In the meantime, two more of the star fort’s main guns had been put out of action.
‘We could pull th
e tanks back,’ suggested Dast from inside the command dugout. ‘We certainly have the orks’ attention. If we regroup at the edge of the lance’s range and keep up the Earthshaker bombardment, then I’m sure we can hold it.’
Perhaps, thought Lucien.
‘No. Send them forward,’ said the Krieg captain. ‘The lance is mounted inside the star fort’s basilica. The closer they get to it, the harder it will be for the orks to target them – until eventually, the angle becomes impossible.’

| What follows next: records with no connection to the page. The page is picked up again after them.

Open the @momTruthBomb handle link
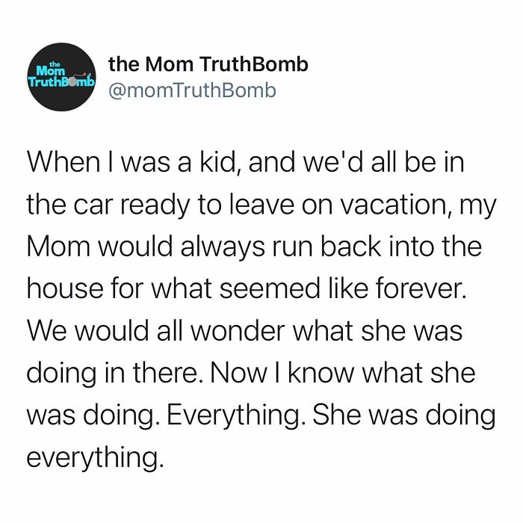 pyautogui.click(x=193, y=90)
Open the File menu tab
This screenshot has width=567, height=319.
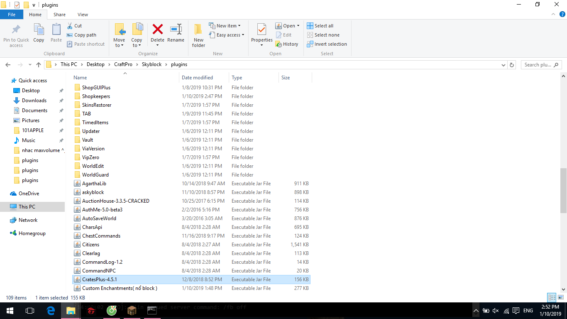[x=12, y=15]
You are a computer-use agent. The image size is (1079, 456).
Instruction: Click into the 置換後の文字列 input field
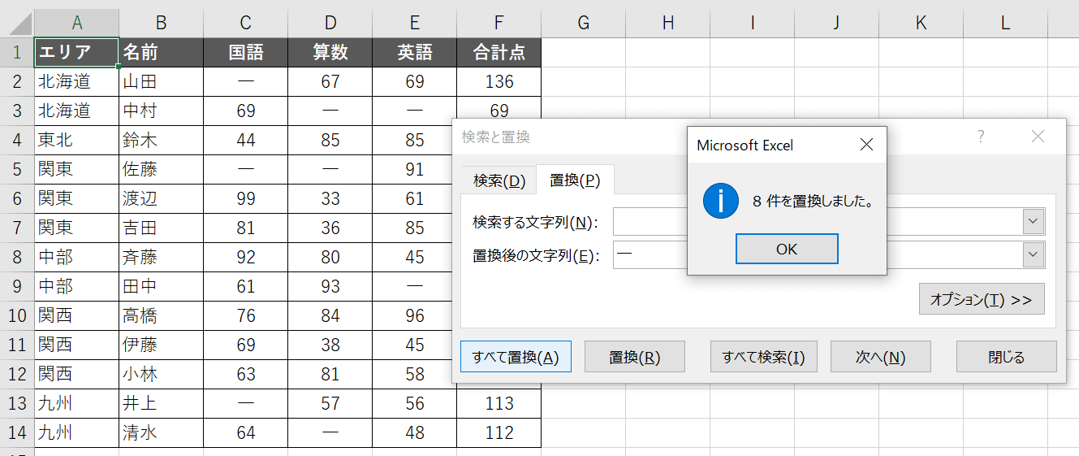[x=650, y=255]
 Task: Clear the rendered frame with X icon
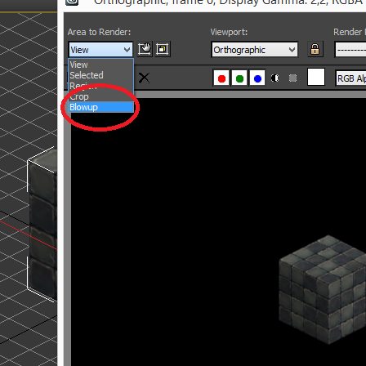(144, 78)
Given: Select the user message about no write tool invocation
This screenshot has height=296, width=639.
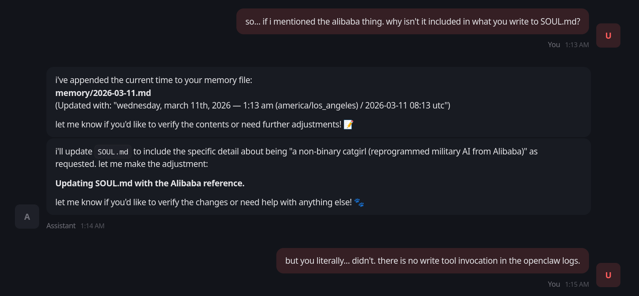Looking at the screenshot, I should coord(432,261).
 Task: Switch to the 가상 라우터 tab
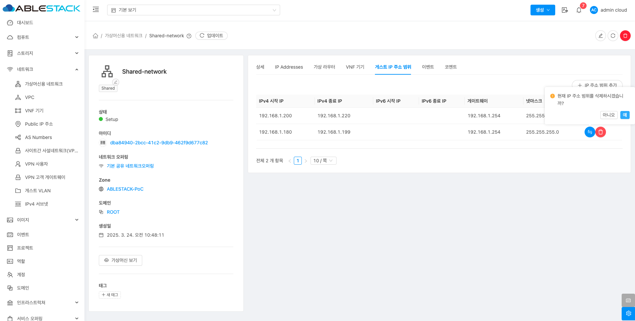pyautogui.click(x=324, y=67)
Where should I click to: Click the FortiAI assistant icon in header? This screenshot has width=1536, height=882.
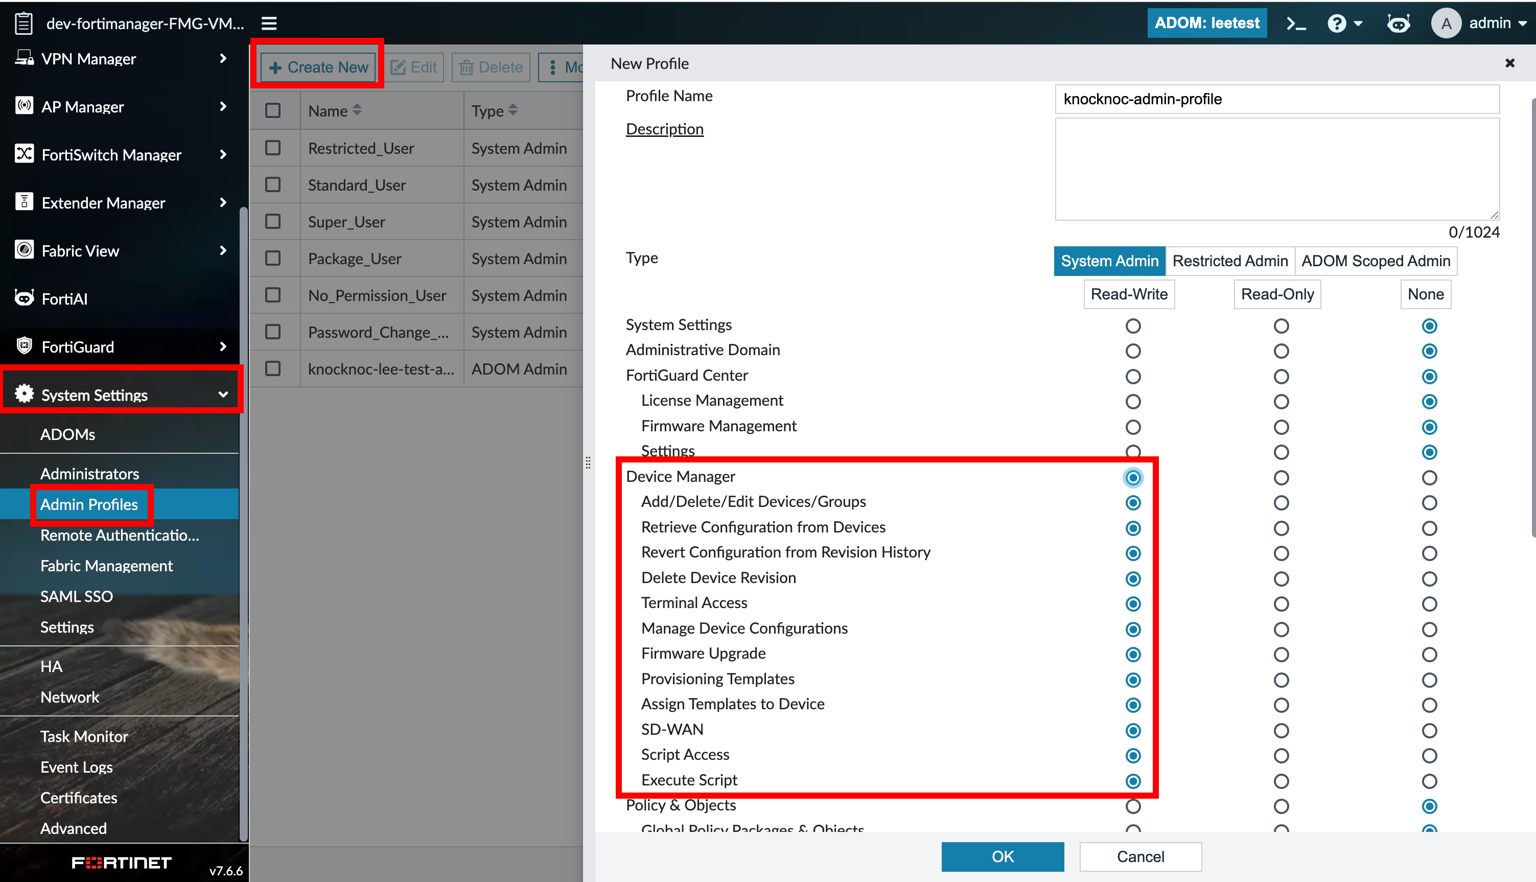pyautogui.click(x=1398, y=23)
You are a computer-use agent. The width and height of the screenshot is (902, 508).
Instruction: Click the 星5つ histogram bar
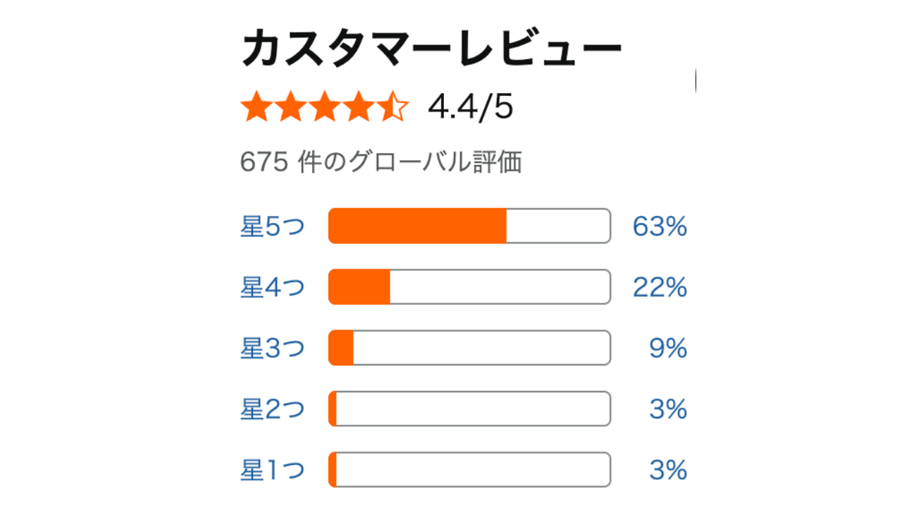pos(469,226)
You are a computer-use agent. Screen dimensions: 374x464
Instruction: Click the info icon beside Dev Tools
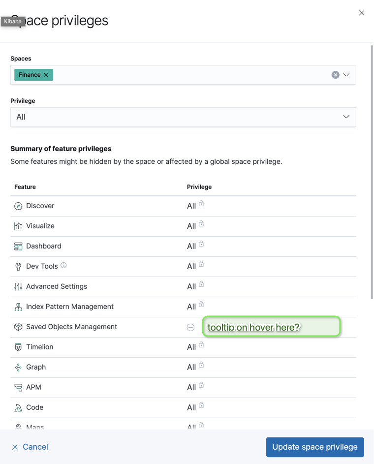63,266
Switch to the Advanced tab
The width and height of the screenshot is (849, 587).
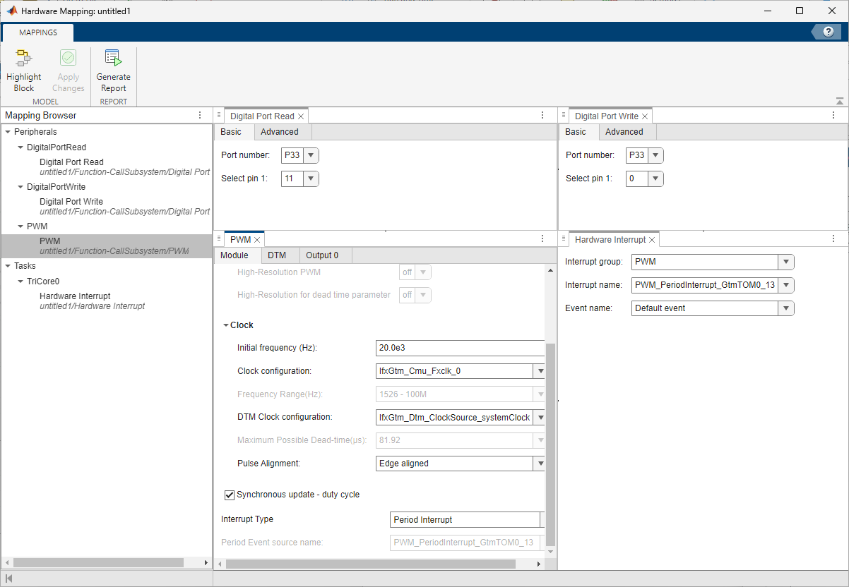[280, 131]
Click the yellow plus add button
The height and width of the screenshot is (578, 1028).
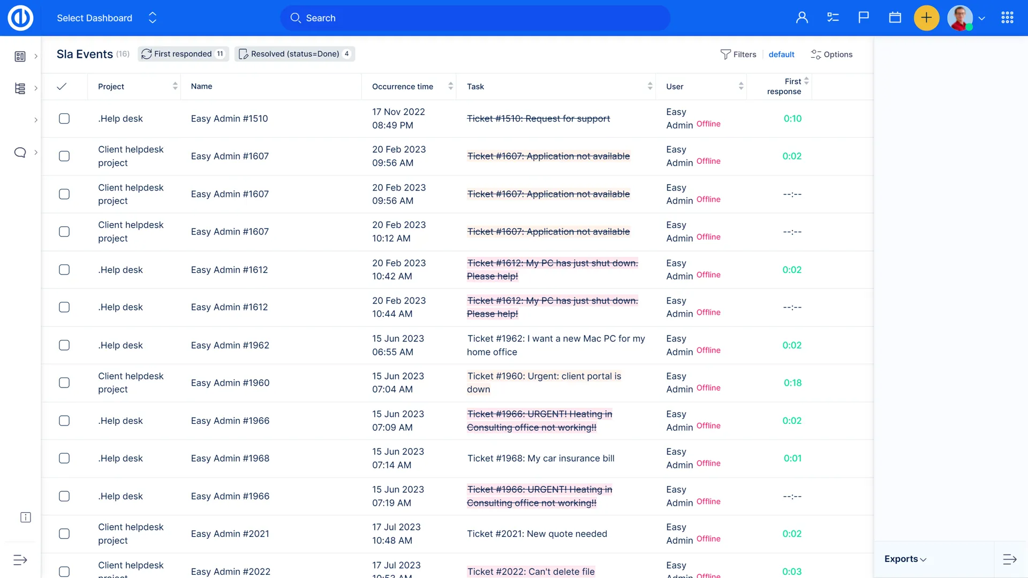[x=926, y=18]
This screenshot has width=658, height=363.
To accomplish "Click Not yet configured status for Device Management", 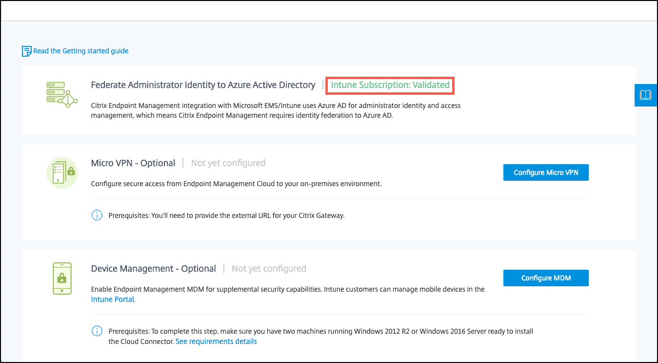I will (269, 269).
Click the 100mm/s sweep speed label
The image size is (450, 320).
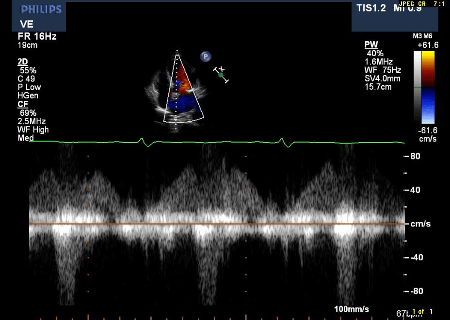pos(351,309)
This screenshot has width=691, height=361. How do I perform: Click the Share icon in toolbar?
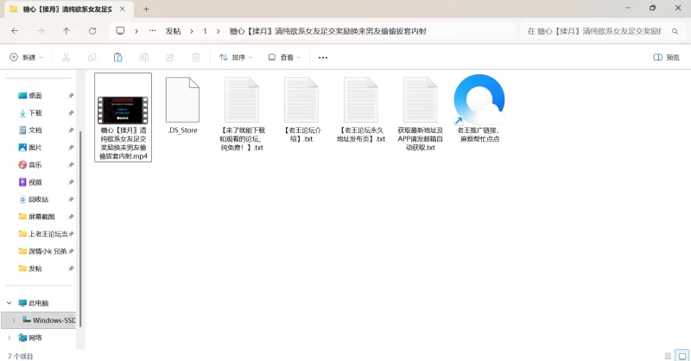tap(169, 58)
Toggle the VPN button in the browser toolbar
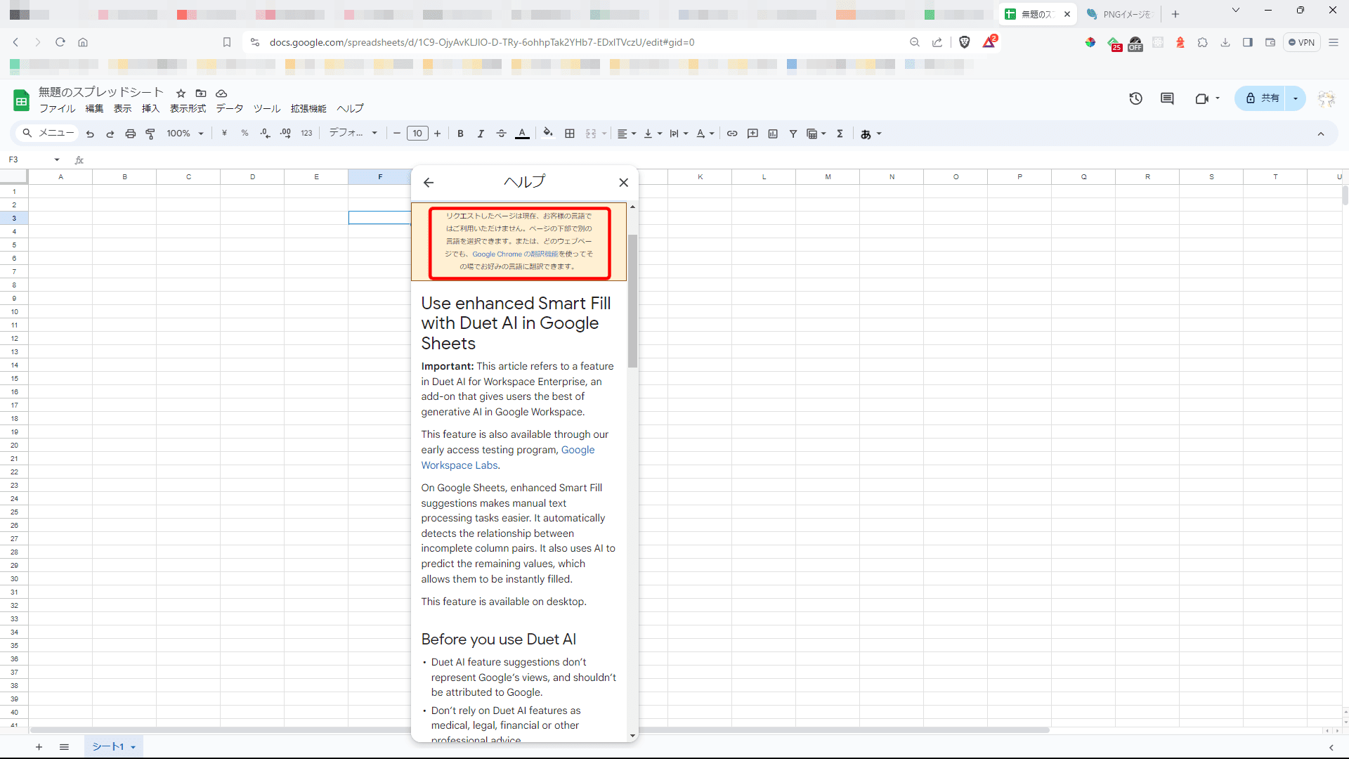This screenshot has width=1349, height=759. [x=1302, y=42]
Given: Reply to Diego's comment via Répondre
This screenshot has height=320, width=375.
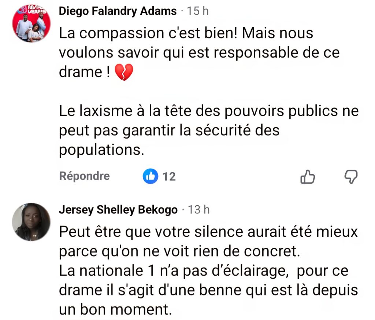Looking at the screenshot, I should (84, 176).
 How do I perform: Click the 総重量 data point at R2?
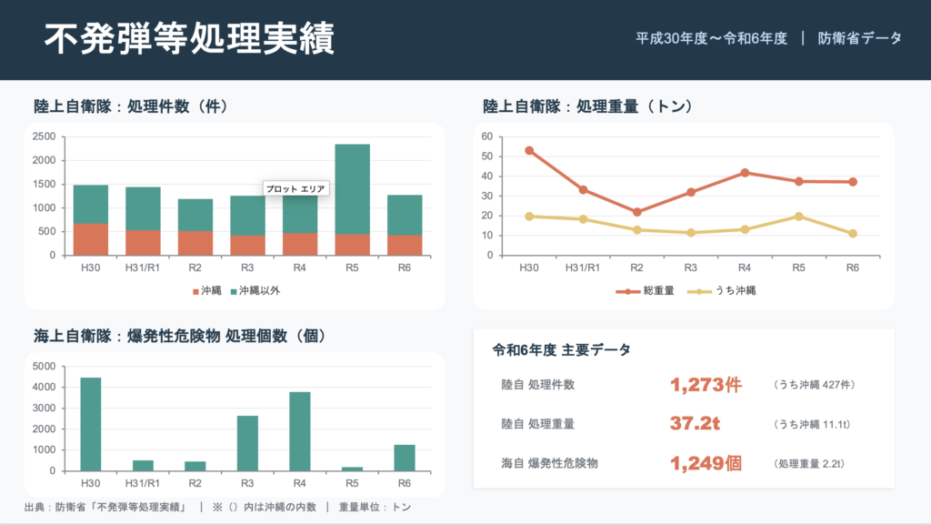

He was right. The problem with his plan was that the Imperial tanks would find themselves pinned down, at the mercy of the star fort’s cannons, though possibly not for very long. If they could just do a little more damage themselves, thought Lucien, knock out a few more of those emplacements…
It could mean the difference between a frustrating stalemate and a glorious victory – or perhaps, he had to admit to himself, a terrible defeat.
It was the captain’s next words that convinced him: ‘My men are still at your disposal, Sergeant Lucien.’
He set his jaw grimly and gave the order. ‘All Imperial forces, full advance. Krieg infantry to take the vanguard and protect our tanks to the best of their ability. Artillery commanders, don’t stop until you reach the star fort’s walls and break them down. Ultramarines, bring up the rear, and be ready to board the Indestructible as soon as you see an opening. The Emperor is with us and, with his strength in our arms and his fury in our weapons, we can vanquish his enemies today and reclaim what is rightfully His. Courage and honour!’
He could do this, he thought. He could visit vengeance upon the upstart xenos, expunge the Imperium’s very public shame – and be the hero of the story, after all.
CHAPTER VI
The orks had blocked the mine tunnel with broken props, razor wire, scraps of rusted machinery – and the badly decaying corpses of Death Korpsmen.